_Document excerpt_
•••••
Support custom vector types

[amontoison]

In some specific applications, users may want to use their own vector types. For example, in Oceananigans.jl, each vector is a slice of a 3D matrix and is of the type Field. (cc @glwagner)
--> CliMA/Oceananigans.jl#3812

The best solution is to document how we can create a modular wrapper that fits the user's needs, with a very simple and limited API to implement.

I quickly experimented with a custom type that represents a vector of dual numbers, and it works.
Off-topic: @michel2323, this could be a way to perform low-level differentiation directly in Krylov.jl.

using ForwardDiff, Krylov
import ForwardDiff.Dual
import Krylov.FloatOrComplex

struct ADVector{T, V, N} <: AbstractVector{T}
    v::Vector{Dual{V, T, N}}
end

function ADVector{T, V, N}(::UndefInitializer, n::Int) where {T, V, N}
    ad_vector = [ForwardDiff.Dual{V, T, N}(0.0) for _ in 1:n]
    ADVector{T, V, N}(ad_vector)
end

function ADVector{T}(::UndefInitializer, n::Int) where T
    ad_vector = [ForwardDiff.Dual{Nothing, T, 0}(0.0) for _ in 1:n]
    ADVector{T, Nothing, 0}(ad_vector)
end

function ADVector{T}(v::Vector{T}) where T
    n = length(v)
    ad_vector = [ForwardDiff.Dual{Nothing, T, 0}(v[i]) for i in 1:n]
    return ADVector{T, Nothing, 0}(ad_vector)
•••••
_Given exercise 1_
Transcribe the stretch of the Krylov.jl custom vector types thread from "In some specific" through "directly in Krylov.jl.".
_Given exercise 2_
Continue the Krylov.jl custom vector types thread from the point at which it stops.

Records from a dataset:
•••••
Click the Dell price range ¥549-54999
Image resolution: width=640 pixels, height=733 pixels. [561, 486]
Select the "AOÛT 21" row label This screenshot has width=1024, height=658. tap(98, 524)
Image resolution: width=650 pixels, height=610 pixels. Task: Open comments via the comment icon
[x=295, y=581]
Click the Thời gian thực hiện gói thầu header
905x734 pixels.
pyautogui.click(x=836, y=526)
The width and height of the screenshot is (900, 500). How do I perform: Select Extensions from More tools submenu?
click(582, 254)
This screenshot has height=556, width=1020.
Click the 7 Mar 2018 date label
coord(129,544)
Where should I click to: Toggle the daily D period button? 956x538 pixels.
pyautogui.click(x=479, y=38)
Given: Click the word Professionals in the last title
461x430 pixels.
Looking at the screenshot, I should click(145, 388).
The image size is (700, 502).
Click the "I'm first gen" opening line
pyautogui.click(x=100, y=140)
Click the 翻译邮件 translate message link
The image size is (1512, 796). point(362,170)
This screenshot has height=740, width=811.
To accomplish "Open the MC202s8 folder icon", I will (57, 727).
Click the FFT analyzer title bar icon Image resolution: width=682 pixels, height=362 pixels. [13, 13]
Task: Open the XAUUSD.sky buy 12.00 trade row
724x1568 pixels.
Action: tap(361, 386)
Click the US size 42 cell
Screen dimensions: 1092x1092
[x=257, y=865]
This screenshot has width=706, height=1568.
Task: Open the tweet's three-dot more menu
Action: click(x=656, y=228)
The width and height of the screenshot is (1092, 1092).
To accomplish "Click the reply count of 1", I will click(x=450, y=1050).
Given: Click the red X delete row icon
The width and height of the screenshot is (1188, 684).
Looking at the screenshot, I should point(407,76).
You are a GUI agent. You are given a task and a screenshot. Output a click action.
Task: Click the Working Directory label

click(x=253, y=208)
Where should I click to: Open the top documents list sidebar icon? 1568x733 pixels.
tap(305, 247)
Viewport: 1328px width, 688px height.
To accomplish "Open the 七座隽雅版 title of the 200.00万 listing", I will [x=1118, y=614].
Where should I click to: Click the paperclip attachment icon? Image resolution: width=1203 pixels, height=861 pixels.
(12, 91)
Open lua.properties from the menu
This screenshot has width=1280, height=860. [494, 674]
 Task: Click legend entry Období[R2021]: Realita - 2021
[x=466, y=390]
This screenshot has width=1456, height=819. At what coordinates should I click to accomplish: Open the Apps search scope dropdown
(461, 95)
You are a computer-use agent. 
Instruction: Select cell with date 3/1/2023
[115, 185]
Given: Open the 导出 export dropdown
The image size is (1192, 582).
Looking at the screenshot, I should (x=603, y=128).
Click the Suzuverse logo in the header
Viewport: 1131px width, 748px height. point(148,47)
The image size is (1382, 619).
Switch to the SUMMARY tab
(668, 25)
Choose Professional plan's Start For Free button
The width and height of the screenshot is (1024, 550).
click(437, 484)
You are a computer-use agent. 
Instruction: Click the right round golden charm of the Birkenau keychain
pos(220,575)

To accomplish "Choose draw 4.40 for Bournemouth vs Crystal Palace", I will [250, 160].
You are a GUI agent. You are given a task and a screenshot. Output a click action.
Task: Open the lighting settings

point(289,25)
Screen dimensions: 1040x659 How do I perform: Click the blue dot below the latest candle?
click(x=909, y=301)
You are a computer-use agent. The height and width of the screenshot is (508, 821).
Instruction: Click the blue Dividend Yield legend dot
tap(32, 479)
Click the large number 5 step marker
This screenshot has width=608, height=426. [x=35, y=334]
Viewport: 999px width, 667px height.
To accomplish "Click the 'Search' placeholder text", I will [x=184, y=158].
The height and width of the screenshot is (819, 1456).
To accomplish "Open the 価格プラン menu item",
•••••
_Exercise response 1_
In some specific applications, users may want to use their own vector types. For example, in Oceananigans.jl, each vector is a slice of a 3D matrix and is of the type Field. (cc @glwagner)
--> CliMA/Oceananigans.jl#3812

The best solution is to document how we can create a modular wrapper that fits the user's needs, with a very simple and limited API to implement.

I quickly experimented with a custom type that represents a vector of dual numbers, and it works.
Off-topic: @michel2323, this could be a way to perform low-level differentiation directly in Krylov.jl.

_Exercise response 2_
end

function Base.length(v::ADVector)
    return length(v.v)
end

function Base.size(v::ADVector)
    return (length(v.v),)
end

function Base.getindex(v::ADVector, i::Int)
    return v.v[i]
end

function Base.setindex!(v::ADVector{T, V, N}, value::ForwardDiff.Dual{V, T, N}, i::Int) where {T, V, N}
    v.v[i] = value
    return v
end

mul!(y::ADVector{T}, A::Matrix{T}, x::Vector{T}) where T <: FloatOrComplex = mul!(y.v, A, x.v)

Krylov.kdot(n::Integer, x::ADVector{T}, dx::Integer, y::ADVector{T}, dy::Integer) where T <: FloatOrComplex = dot(x.v, y.v)
Krylov.knrm2(n::Integer, x::ADVector{T}, dx::Integer) where T <: FloatOrComplex = norm(x.v)

Krylov.kscal!(n::Integer, s, x::ADVector{T}, dx::Integer) where T <: FloatOrComplex = (x.v .*= s)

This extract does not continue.